Your trouble seems to involve not understanding how to set up signal handlers, which ProcessPoolExecutor handles for you and exposes via a BrokenProcessPool exception.
> Derived from BrokenExecutor (formerly RuntimeError), this exception class is raised when one of the workers of a ProcessPoolExecutor has terminated in a non-clean fashion (for example, if it was killed from the outside).
Always setting a timeout on every IPC or network operation helps immensely. IIRC multiprocessing module allows that everywhere, but defaults to waiting forever in a couple of places.
Zombies don't respond, they merely have to be wait()'d for. Which should take microseconds at most.
I've seen orphaned processes sometimes idle, sometimes busy doing god knows what.
But Zombies OTOH are rarely a problem, and should be able to be dealt with easily.
Perhaps the desire of Python to be Windows compatible mitigates against some design more suitable for Unix.
If processes were a universal substitute for threads we wouldn't have threads. That reasoning only gets stronger when you apply python's heavy limitations, but it gets the most strength when you experience the awkwardness of multiprocessing firsthand.
There isn't much difference on Linux between threads and processes that share memory. Multiprocessing is fine, it's just slightly more isolated threads.
multiprocessing is very good solution for scatter-and-gather (or map/reduce) type workloads:
for example ssh to 1000 machines, run some commands, grab output, analyze output, done some action based on output, etc
if you are managing a fleet of machines and have some tasks to do on each machine, then multiprocessing is the life saver.
There is a "fork" mode and a "spawn" mode. Fork (the default) tends to result in broken process pools as you say, spawn seems to work a lot better but the performance is worse.
I’m not a huge fan of Cython and the like. It seems to be more natural to open a tcp connection to a c/c++ program and let that do the heavy lifting. Anything else seems like not a proper UNIX style solution.
I want to warn people against multiprocessing in python though.
If you're thinking about parallelizing your Python process, chances are your Python code is CPU-bound. That's when you should stop and think, is Python really the right tool for this job?
From experience, translating a Python program into C++ or Rust often gives a speed-up of around 100x, without introducing threads. Go probably has a similar level of speed-up. So while you can throw a lot of time fighting Python to get it to consume 16x the compute resources for a 10x speed-up, you could often instead spend a similar amount of time rewriting the program for a 100x speed-up with the same compute resources. And then you could parallelize your Go/Rust/C++ program for another 10x, if necessary.
Of course, this is highly dependent on what you're actually doing. Maybe your Python code isn't the bottleneck, maybe your code spends 99% of its time in datastructure operations implemented in C and you need to parallelize it. Or maybe your use-case is one where you could use pypy and get the required speed-up. I just recognize from my own experience the temptation of parallelizing some Python code because it's slow, only to find that the parallelized version isn't that much faster (my computer is just hotter and louder), and then giving in and rewriting the code in C++.

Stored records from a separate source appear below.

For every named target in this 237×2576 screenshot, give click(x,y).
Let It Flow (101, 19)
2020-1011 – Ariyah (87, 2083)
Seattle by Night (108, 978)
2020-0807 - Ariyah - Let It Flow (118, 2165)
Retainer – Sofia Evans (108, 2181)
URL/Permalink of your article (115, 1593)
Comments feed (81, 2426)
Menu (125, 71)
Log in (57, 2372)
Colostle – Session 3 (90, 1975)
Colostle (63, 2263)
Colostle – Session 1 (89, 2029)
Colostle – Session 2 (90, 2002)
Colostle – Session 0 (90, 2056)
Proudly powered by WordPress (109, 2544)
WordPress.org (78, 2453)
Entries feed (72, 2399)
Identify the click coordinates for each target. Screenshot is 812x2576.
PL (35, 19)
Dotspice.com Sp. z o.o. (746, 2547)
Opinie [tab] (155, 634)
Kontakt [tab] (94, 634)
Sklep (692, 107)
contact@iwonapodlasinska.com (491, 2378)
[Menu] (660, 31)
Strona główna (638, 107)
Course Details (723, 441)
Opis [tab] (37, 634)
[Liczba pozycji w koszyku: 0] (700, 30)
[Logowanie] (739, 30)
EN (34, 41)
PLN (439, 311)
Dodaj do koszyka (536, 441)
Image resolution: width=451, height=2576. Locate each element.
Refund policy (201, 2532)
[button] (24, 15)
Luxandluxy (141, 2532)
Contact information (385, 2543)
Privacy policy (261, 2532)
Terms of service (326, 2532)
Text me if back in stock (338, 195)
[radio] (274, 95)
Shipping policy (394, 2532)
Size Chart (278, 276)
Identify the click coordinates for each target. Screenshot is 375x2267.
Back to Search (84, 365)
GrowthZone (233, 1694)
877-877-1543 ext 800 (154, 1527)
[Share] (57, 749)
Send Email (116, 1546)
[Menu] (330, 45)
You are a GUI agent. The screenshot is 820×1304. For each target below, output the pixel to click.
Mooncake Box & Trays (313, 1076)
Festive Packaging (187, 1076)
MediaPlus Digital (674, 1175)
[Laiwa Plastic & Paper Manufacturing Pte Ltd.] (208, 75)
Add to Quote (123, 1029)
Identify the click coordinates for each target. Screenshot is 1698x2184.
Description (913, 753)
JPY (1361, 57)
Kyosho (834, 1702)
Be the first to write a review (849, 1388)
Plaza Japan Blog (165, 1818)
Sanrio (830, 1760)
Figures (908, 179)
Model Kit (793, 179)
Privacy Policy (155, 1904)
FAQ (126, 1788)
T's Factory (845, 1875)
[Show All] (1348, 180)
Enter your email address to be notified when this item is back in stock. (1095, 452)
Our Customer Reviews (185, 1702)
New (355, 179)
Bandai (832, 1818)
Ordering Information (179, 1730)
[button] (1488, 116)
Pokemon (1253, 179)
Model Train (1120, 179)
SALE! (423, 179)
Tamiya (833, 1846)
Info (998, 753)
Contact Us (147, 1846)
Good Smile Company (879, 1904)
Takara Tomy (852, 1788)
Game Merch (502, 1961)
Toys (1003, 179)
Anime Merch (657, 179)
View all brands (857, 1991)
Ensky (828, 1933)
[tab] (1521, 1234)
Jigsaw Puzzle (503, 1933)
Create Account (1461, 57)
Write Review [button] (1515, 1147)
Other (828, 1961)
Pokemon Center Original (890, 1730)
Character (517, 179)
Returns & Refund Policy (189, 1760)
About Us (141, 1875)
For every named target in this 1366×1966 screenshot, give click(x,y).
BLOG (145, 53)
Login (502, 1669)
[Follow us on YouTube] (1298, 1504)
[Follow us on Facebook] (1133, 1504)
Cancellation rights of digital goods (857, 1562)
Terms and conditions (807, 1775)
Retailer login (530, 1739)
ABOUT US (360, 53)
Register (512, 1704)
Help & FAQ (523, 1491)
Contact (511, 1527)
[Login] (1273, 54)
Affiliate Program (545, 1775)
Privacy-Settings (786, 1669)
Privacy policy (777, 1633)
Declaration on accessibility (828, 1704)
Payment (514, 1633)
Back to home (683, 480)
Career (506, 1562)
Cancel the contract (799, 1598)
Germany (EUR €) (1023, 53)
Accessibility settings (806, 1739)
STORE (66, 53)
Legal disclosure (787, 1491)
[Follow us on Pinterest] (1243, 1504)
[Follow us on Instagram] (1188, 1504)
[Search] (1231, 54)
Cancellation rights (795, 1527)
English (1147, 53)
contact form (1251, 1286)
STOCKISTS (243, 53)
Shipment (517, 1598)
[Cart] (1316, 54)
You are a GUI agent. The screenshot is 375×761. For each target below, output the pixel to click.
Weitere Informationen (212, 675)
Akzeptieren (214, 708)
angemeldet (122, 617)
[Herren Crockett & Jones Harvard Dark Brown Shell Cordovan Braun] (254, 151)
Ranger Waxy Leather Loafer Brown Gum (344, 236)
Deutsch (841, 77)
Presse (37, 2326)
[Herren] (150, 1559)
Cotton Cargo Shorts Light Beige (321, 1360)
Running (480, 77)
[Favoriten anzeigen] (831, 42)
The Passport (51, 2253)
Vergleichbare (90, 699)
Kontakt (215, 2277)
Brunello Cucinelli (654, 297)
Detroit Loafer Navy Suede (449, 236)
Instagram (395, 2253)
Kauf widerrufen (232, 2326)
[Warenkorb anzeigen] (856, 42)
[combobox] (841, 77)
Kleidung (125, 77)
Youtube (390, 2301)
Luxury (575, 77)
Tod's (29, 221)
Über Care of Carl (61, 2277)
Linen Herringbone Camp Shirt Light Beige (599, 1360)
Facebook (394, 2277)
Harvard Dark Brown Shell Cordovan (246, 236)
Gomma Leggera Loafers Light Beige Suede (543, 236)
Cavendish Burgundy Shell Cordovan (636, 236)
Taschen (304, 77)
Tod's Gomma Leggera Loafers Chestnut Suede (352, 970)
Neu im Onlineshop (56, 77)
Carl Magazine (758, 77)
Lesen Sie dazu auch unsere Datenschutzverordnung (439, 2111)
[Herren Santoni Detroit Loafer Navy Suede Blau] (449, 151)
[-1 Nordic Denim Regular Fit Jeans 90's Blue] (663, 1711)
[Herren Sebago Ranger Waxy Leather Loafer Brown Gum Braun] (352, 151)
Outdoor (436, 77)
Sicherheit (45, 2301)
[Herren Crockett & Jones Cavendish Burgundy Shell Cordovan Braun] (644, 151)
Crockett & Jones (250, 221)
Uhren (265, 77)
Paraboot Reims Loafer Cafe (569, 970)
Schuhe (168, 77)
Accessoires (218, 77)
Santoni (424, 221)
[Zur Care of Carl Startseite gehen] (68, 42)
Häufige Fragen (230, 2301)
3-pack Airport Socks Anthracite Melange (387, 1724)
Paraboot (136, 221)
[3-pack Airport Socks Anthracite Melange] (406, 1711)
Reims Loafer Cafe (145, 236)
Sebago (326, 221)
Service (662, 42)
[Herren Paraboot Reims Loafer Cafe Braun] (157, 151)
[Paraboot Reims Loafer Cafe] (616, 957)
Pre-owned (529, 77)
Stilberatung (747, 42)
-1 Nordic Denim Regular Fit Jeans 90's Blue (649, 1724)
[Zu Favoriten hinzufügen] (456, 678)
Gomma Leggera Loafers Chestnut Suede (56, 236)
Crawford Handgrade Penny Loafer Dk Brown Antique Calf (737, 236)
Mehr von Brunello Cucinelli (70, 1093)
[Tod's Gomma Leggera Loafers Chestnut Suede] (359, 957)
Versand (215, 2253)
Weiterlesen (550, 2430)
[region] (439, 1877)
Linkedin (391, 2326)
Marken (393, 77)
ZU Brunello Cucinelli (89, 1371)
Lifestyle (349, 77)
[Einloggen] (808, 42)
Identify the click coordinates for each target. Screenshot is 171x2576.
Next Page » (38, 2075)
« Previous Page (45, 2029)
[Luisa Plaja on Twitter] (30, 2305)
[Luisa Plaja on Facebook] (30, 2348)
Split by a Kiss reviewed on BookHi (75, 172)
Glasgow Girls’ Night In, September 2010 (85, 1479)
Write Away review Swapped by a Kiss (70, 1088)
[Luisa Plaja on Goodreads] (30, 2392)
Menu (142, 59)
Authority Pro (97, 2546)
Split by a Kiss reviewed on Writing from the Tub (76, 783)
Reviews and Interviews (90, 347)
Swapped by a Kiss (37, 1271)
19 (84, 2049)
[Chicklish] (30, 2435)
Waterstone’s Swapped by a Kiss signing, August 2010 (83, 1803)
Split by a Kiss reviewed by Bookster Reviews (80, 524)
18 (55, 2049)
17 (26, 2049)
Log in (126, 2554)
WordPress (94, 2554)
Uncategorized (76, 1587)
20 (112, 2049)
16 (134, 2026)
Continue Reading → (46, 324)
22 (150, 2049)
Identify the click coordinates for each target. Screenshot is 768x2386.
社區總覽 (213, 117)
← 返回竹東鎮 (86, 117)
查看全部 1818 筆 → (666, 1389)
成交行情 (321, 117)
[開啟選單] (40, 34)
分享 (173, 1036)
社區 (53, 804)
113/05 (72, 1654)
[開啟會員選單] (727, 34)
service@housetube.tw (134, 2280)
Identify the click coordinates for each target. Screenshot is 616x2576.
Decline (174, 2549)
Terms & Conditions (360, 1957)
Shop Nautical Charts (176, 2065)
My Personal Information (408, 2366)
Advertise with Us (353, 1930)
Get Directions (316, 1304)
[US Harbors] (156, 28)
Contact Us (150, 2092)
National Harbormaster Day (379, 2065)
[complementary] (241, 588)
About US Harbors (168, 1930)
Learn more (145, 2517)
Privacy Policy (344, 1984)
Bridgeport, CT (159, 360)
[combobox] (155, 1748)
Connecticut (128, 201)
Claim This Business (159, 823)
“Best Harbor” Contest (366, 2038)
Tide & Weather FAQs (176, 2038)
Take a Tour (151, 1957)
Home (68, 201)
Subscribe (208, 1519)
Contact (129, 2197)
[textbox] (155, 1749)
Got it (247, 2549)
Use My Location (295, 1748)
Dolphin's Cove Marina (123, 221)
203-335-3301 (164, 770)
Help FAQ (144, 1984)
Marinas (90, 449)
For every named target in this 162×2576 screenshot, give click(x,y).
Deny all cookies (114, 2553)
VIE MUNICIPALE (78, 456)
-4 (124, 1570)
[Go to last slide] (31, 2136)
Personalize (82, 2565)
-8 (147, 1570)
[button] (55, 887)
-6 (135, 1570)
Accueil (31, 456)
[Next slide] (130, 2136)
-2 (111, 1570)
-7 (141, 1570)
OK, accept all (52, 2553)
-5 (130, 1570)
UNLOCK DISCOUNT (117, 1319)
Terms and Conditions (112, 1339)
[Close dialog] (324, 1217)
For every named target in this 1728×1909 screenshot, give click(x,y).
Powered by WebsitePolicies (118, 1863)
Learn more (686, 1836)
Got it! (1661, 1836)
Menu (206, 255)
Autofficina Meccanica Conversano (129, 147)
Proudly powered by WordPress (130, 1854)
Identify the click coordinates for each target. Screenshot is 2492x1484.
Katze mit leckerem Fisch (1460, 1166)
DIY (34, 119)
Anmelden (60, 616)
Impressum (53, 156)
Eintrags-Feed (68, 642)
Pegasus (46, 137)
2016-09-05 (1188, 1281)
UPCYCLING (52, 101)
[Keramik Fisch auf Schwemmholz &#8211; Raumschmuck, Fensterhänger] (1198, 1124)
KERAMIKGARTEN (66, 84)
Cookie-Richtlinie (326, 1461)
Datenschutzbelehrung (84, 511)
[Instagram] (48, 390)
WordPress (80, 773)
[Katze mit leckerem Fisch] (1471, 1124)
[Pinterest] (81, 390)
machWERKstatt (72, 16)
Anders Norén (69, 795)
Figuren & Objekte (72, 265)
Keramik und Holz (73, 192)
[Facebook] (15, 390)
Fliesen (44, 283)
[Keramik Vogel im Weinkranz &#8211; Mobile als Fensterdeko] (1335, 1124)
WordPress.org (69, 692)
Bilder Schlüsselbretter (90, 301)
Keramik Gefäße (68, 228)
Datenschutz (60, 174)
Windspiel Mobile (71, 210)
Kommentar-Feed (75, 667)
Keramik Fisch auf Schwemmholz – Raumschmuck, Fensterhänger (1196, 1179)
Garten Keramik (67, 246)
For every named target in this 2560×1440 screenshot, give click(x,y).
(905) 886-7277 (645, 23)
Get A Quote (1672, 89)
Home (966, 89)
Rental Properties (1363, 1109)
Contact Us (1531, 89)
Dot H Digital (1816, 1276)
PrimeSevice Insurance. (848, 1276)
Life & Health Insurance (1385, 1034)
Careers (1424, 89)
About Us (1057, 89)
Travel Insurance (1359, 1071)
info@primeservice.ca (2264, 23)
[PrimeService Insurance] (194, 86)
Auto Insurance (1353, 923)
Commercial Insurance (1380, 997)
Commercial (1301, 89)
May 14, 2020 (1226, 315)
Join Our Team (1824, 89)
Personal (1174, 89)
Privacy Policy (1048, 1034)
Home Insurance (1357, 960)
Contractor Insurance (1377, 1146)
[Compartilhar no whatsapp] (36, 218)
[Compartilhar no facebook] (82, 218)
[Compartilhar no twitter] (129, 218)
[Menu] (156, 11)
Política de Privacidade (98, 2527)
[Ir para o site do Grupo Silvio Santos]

The first thing you should do is profile the code (py-spy is my preferred option) and see if there are any obvious hotspots. Then I'd actually look at the code, and understand what the structure is. For example, are you making lots of unnecessary copies of data? Are you recomputing something expensive you can store (functools.cache is one line and can make things much faster at the cost of memory)?
Once you've done that, then you should be familiar enough the code to know which bits are worth using multiprocessing on (i.e. the large embarrassingly parallel bits), which if they are a significant part of your code should scale near linearly.
The other thing to check is which libraries are you using (and what are your dependencies using). numpy now includes openblas (though mkl may be faster for your usecase), but sometimes you can achieve large speedups though choosing a different library, or ensuring speedups are being built.
>Use the python multiprocessing module. If you've already written it with the multithreading module, it is a drop in replacement. Your data structure will live in shared memory
Only if it can be immutable. So it can't be shared and changed by multiple processes as needed (with synchronization).
And even if you can have it mostly immutable, if you need to refresh it (e.g. after some time read a newer large file from disk to load into your data structure), you can't without restarting the whole server and processes.
So, it could work for this case, but it's hardly a general solution for the problem.
For this use case it would be better to put the data in a shared SQLite database than relying on multiprocessing CoW.
Even accessing objects from the shared memory would cause the reference counter to increment and the data would be copied, causing a memory usage explosion.
Nowadays multiprocessing is rarely the answer. Between all the gotchas (memory usage can be horrific, have to be careful what you modify, etc.) it's almost never the right answer.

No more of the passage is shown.